Française Langue française – 414 pages | Traduit par Valérie Rosier – Sortie : 8 Janvier 2014
Temps de lecture : 6 jours
Note
Synopsis
Imogene est jeune et belle. Elle embrasse comme une star et connaît l’histoire du cinéma sur le bout des doigts. Elle est morte et attend Alec Sheldon, dans la salle de projection le Rosebud, un certain après-midi de 1945… Arthur Roth est un gosse solitaire qui a de grandes idées et le don de s’attirer des ennuis. Il n’est pas facile de se faire des amis quand on est le seul garçon en plastique gonflable de la ville… Francis est malheureux. Autrefois humain, c’est aujourd’hui une sauterelle géante de deux mètres cinquante, et quand ils l’entendront striduler, tous les habitants de Calliphora se mettront à trembler… John Finney est enfermé dans un sous-sol taché du sang des autres enfants martyrs qui l’y ont précédé. Dans ce sous-sol se trouve aussi un téléphone ancien modèle débranché depuis longtemps. Pourtant, la nuit, il se met à sonner… Qui est à l’appareil? Le passé n’est pas mort. Il est encore à venir… En deux livres et de nombreux prix, Joe Hill s’est très vite imposé comme un des grands maîtres du fantastique. Avec Fantômes, il a connu un beau succès aussi bien auprès des critiques que des lecteurs.

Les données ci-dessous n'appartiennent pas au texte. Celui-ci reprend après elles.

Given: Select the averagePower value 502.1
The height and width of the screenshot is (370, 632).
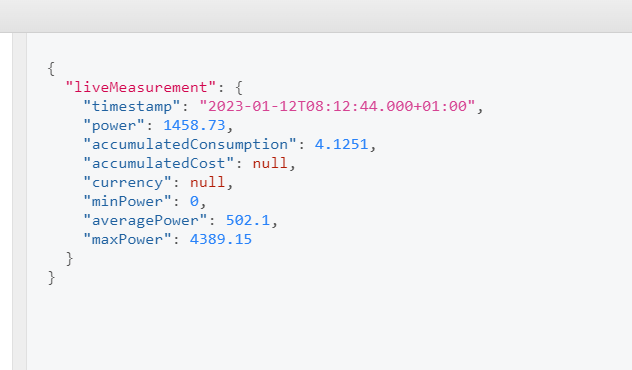Looking at the screenshot, I should pos(248,220).
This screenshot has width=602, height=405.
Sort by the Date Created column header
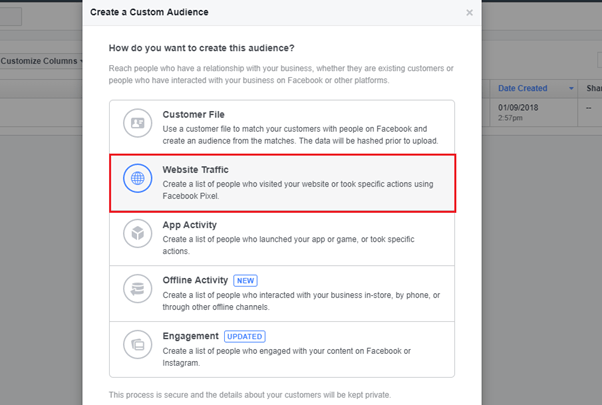(523, 88)
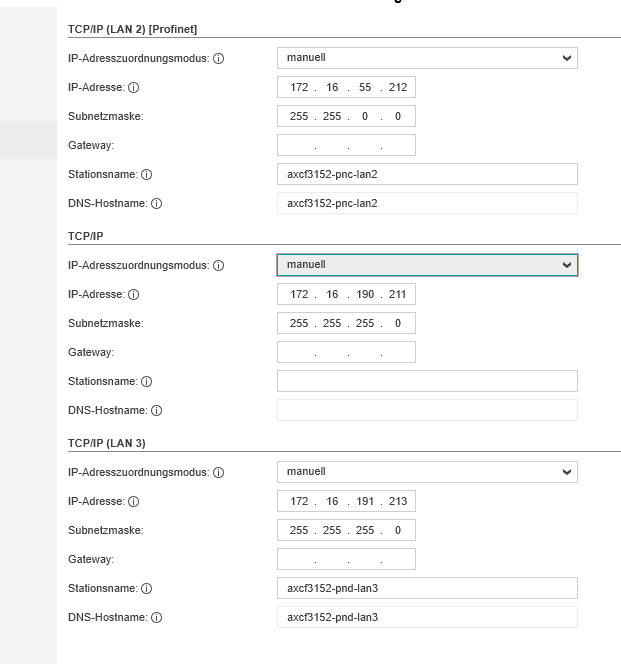
Task: Click Stationsname field axcf3152-pnc-lan2
Action: pyautogui.click(x=427, y=174)
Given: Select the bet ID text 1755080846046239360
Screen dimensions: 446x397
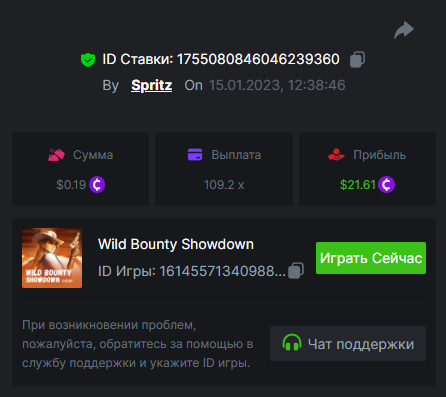Looking at the screenshot, I should click(x=258, y=59).
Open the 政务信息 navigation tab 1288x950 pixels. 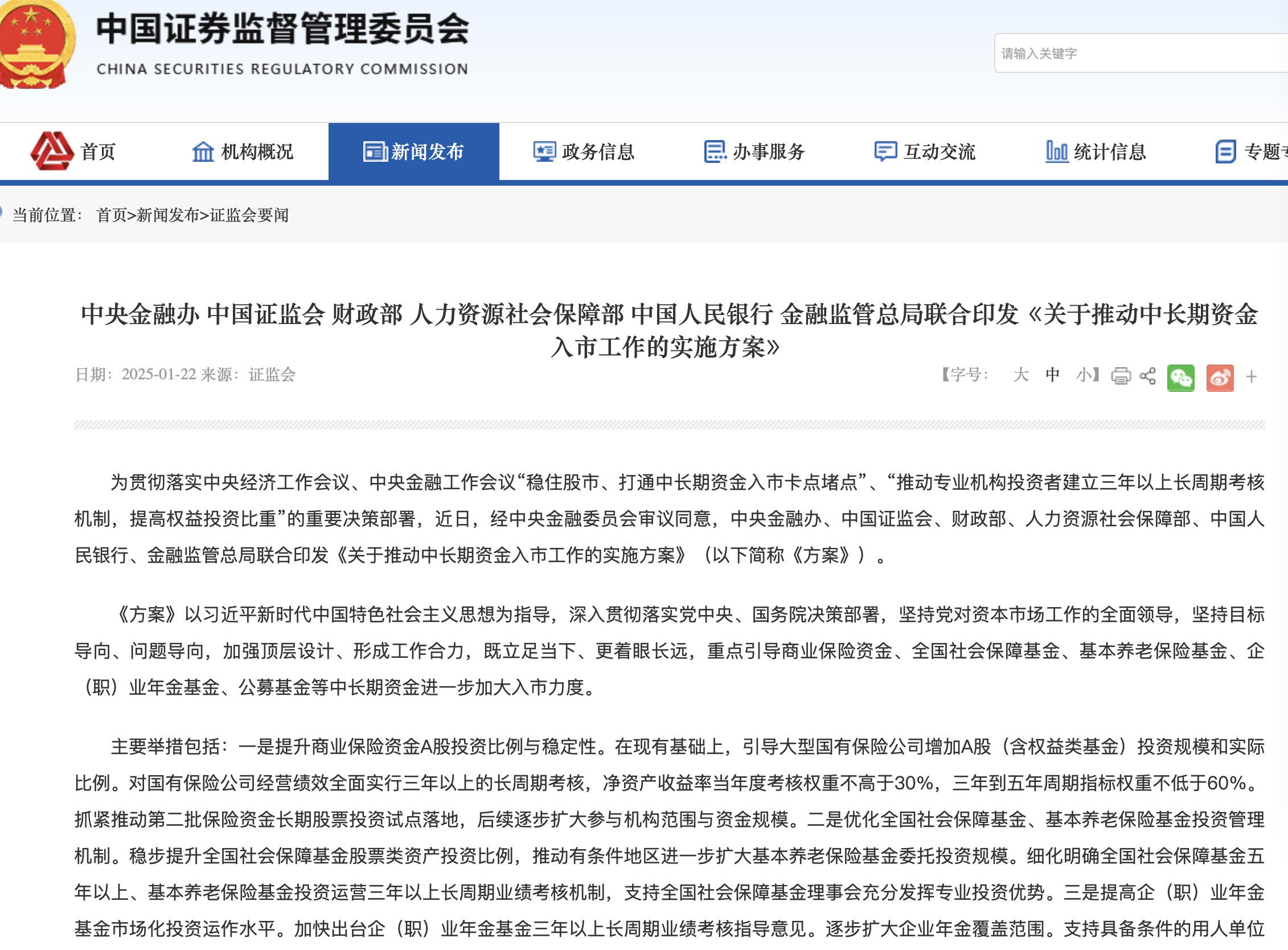pos(584,152)
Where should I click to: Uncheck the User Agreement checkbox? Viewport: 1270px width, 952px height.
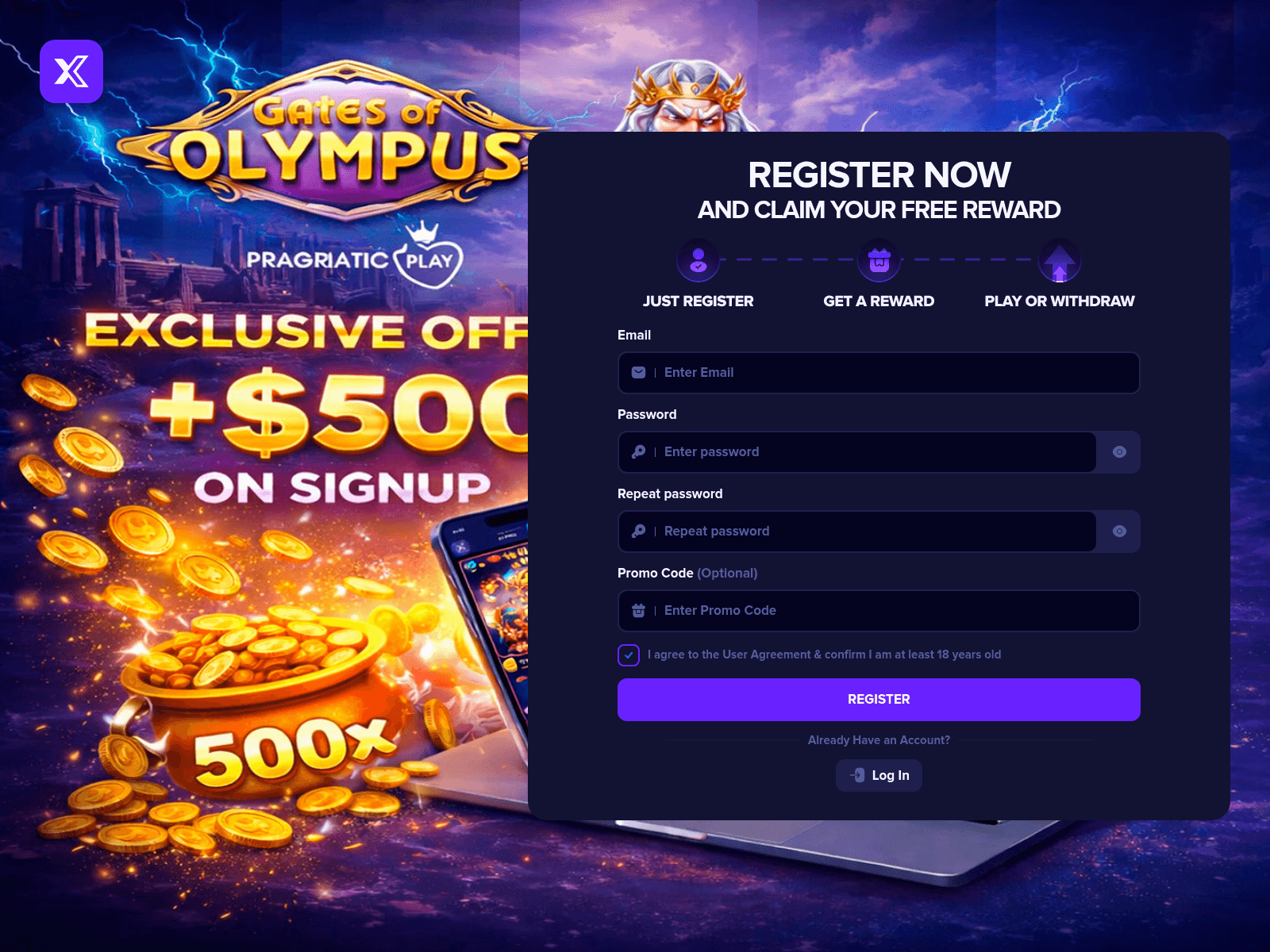click(x=629, y=655)
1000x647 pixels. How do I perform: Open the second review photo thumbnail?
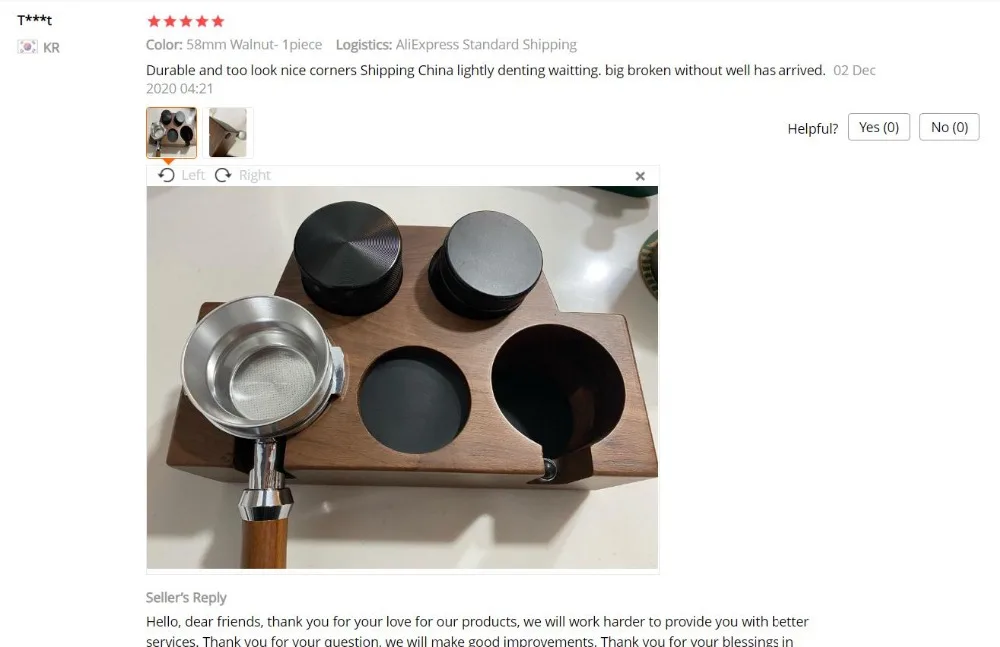click(228, 133)
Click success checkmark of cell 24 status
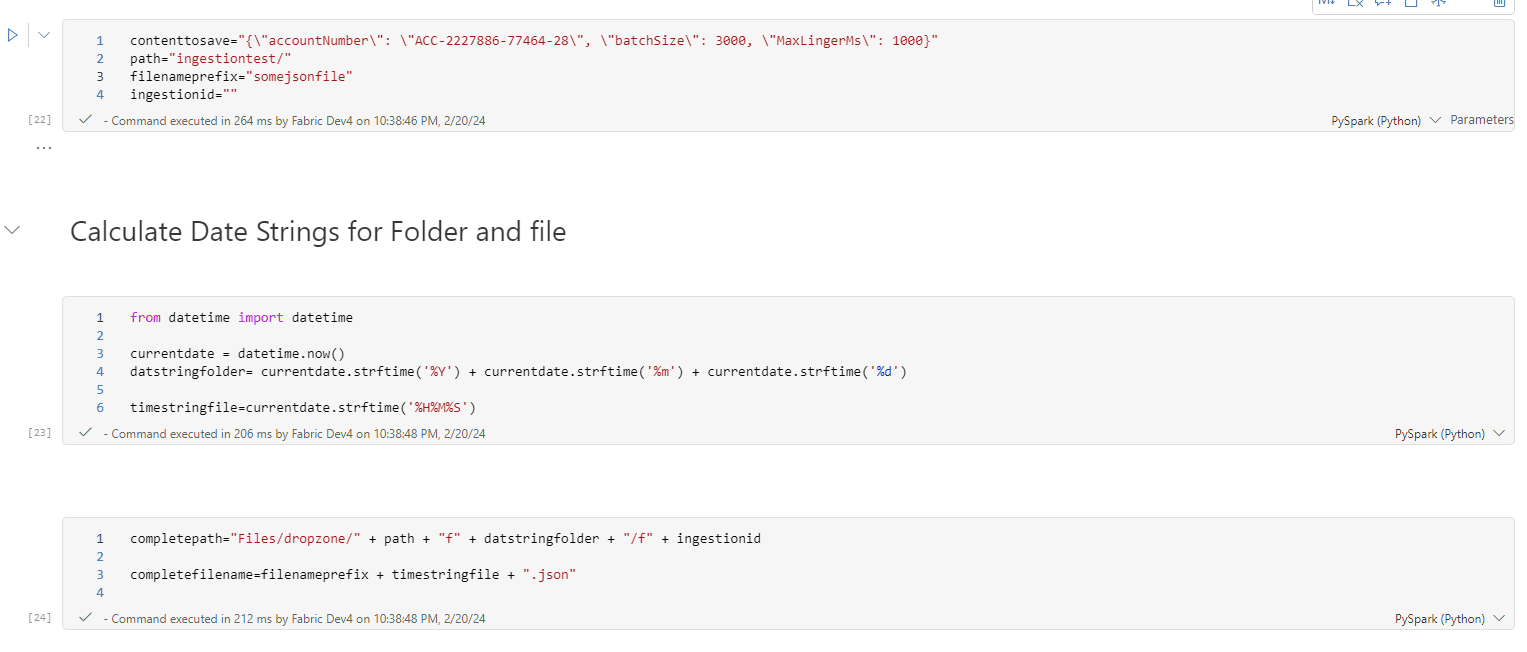The width and height of the screenshot is (1527, 652). 85,618
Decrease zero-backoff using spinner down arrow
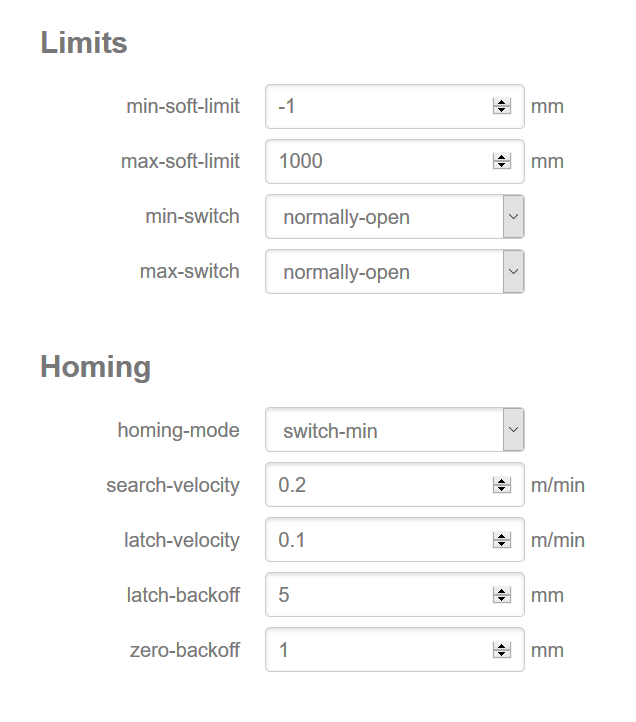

Dans l’ensemble, ce recueil de nouvelles me laisse une impression mitigée. Je l’ai trouvé assez moyen. Pas mauvais, mais loin de l’excellence promise par la préface. Sur les 15 textes proposés, seules quatre m’ont vraiment plu : La belle au ciné hantant qui a beaucoup de charme et constitue un bel hommage au cinéma américain, Les
Fils d’Abraham, La Souricière (malgré une fin ouverte frustrante), Le
masque de papa (une bonne atmosphère étrange) mais une seule m’a vraiment
embarquée : Le téléphone noir.
J’ai détesté Dernier Cri, atrocement vulgaire et gratuitement sordide. Stridulations, trop scatologique à mon appréciation.
Pop Art n’est pas un ratage complet mais elle manque cruellement de vraisemblance. Je n’y ai pas cru une seconde ! Un garçon en plastique dénué d’organes internes comme de cerveau mais qui parle, marche et respire !? Le fantastique doit tout de même être un minimum crédible.
Certaines comme La cape ou Mieux qu’à la maison m’ont mortellement ennuyée. Je n’ai pas compris les intentions de Joe Hill.
Dernier souffle part d’une bonne idée mal exploitée. Bois Mort qui fait 2 pages n’a aucun intérêt. Le reste est dispensable, plat, bavard, long, comme Un petit déjeuner ou Escamotage.
Les nouvelles de Joe Hill se caractérisent avant tout par
deux constantes principales : leur longueur (parfois pas loin de 40 pages! ) et la
mauvaise habitude de l’auteur de bâcler la fin. En la laissant trop
ouverte, et que le lecteur se débrouille!, ou en optant pour du trop
convenu. Il y a aussi la tendance de l’auteur à la digression inutile et
aux longueurs intempestives. Descriptions à foison, dialogues sans intérêt
pour l’intrigue et remplissage pour augmenter les pages.
Si je devais caricaturer, je dirais que Joe Hill semble avoir deux passions
dans la vie : les flatulences et le base-ball. En tout cas, il nous en parle à chaque nouvelle ou presque ! Quant au style, s’il est plutôt enlevé, il n’est pas assez bon pour rattraper les faiblesses du recueil.